++++ Texte à examiner

Ayant appris que les Britanniques créaient une Brigade juive de Palestine, al-Husseini suggéra à Himmler le 3 octobre 1944 que l'Allemagne nazie annonce la création d'une armée arabe-musulmane qui "ferait échouer les plans anglo-juifs" et "participerait à la lutte commune aux côtés du Grand Reich allemand". Le Ministère allemand des Affaires étrangères diffusa un communiqué lors de l'anniversaire de la déclaration Balfour, le 2 novembre, mais sans consulter al-Husseini sur le texte. Ce dernier se plaignit à Ribbentrop que le communiqué n'était "pas approprié", que le terme "musulman" avait été supprimé, et qu'il n'y avait aucune référence à un soutien allemand à l'armée proposée. Mais dans la mesure où le communiqué se référait implicitement à l'indépendance et à l'unité arabes, il représenta le sprint culminant de la politique d'al-Husseini.

ACTIVITES D'APRES-GUERRE

Le 7 mai 1945, le jour de la capitulation allemande, al-Husseini s'enfuit à Berne, en Suisse. Les autorités suisses rejetèrent sa demande d'asile, le placèrent en détention puis le remirent aux autorités françaises. Ces dernières le placèrent en résidence surveillée dans une villa près de Paris. Bien que les Britanniques aient d'abord voulu le récupérer, il y avait des obstacles significatifs pour obtenir sa traduction devant un tribunal international. De plus, aussi bien la Grande-Bretagne que la France, qui cherchaient à rétablir leur influence dans le monde arabe, voyaient de sérieux inconvénients à le garder en détention. Fin 1945, le gouvernement yougoslave retira sa demande d'extradition.

Le 29 mai 1946, porteur d'un passeport au nom de Ma'ruf al-Dawalibi, al-Husseini s'enfuit de France pour l'Egypte. Au Caire, il continua à s'opposer aux demandes sionistes d'un Etat juif en Palestine. Il rejeta le plan de partage des Nations Unies en 1947, et la création en 1948 de l'Etat d'Israël, un objectif contre lequel il avait lutté toute sa vie. Al-Husseini consacra le reste de sa vie à soutenir le nationalisme palestinien et à contester l'Etat d'Israël. ll continua à produire et à diffuser de la propagande anti-sioniste, anti-juive et anti-Israël. Il mourut à Beyrouth, au Liban, le 4 Juillet 1974.

++++++++
++++ Contenu des données

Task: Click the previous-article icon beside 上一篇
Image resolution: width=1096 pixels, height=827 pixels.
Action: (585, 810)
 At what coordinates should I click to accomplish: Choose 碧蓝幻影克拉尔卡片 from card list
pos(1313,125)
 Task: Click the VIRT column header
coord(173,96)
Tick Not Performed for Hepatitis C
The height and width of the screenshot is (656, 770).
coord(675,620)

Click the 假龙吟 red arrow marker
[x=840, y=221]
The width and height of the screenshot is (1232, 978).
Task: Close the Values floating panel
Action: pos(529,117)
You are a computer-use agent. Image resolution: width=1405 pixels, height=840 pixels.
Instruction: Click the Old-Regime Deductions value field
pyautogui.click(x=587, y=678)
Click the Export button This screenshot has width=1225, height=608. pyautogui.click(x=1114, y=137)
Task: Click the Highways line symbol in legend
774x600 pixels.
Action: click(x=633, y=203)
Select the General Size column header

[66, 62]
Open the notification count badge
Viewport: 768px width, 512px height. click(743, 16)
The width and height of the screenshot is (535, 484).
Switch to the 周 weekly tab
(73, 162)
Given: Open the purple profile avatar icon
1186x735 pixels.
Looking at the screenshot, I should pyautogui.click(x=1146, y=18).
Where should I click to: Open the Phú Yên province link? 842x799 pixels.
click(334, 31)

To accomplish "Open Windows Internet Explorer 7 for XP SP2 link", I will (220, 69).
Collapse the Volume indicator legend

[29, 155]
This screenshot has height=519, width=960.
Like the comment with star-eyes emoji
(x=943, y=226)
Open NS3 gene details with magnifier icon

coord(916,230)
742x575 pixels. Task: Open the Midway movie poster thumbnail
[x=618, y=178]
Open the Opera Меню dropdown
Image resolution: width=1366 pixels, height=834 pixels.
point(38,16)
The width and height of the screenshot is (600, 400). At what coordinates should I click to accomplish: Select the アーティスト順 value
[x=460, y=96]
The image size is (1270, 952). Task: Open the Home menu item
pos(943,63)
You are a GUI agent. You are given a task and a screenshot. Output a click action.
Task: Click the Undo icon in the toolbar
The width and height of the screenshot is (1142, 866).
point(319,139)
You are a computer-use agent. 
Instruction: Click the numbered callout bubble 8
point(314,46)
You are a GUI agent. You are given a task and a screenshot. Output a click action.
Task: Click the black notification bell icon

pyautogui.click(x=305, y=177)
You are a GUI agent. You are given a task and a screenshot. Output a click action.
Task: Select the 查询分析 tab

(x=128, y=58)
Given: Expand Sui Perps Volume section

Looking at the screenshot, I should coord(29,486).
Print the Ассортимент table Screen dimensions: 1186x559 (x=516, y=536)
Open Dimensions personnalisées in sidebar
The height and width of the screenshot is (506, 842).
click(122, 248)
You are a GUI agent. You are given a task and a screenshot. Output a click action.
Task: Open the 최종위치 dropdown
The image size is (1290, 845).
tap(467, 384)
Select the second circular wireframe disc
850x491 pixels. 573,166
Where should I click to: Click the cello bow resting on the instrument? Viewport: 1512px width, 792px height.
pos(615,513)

++++++++

◆ **Consignes**:
1. D'après le texte à examiner, dans quelle ville al-Husseini mourut-il ?
2. Relevez toutes les dates complètes (jour, mois et année) que contient le texte à examiner.
3. Recopiez tout le passage du texte à examiner depuis « Ayant appris que » jusqu'à « la politique d'al-Husseini. » inclus.
La liste ci-dessus constitue un matériau distinct du texte à examiner.

◆ **Réponses aux consignes**:
1. À Beyrouth, au Liban.

2.
- 3 octobre 1944
- 7 mai 1945
- 29 mai 1946
- 4 juillet 1974

3.
Ayant appris que les Britanniques créaient une Brigade juive de Palestine, al-Husseini suggéra à Himmler le 3 octobre 1944 que l'Allemagne nazie annonce la création d'une armée arabe-musulmane qui "ferait échouer les plans anglo-juifs" et "participerait à la lutte commune aux côtés du Grand Reich allemand". Le Ministère allemand des Affaires étrangères diffusa un communiqué lors de l'anniversaire de la déclaration Balfour, le 2 novembre, mais sans consulter al-Husseini sur le texte. Ce dernier se plaignit à Ribbentrop que le communiqué n'était "pas approprié", que le terme "musulman" avait été supprimé, et qu'il n'y avait aucune référence à un soutien allemand à l'armée proposée. Mais dans la mesure où le communiqué se référait implicitement à l'indépendance et à l'unité arabes, il représenta le sprint culminant de la politique d'al-Husseini.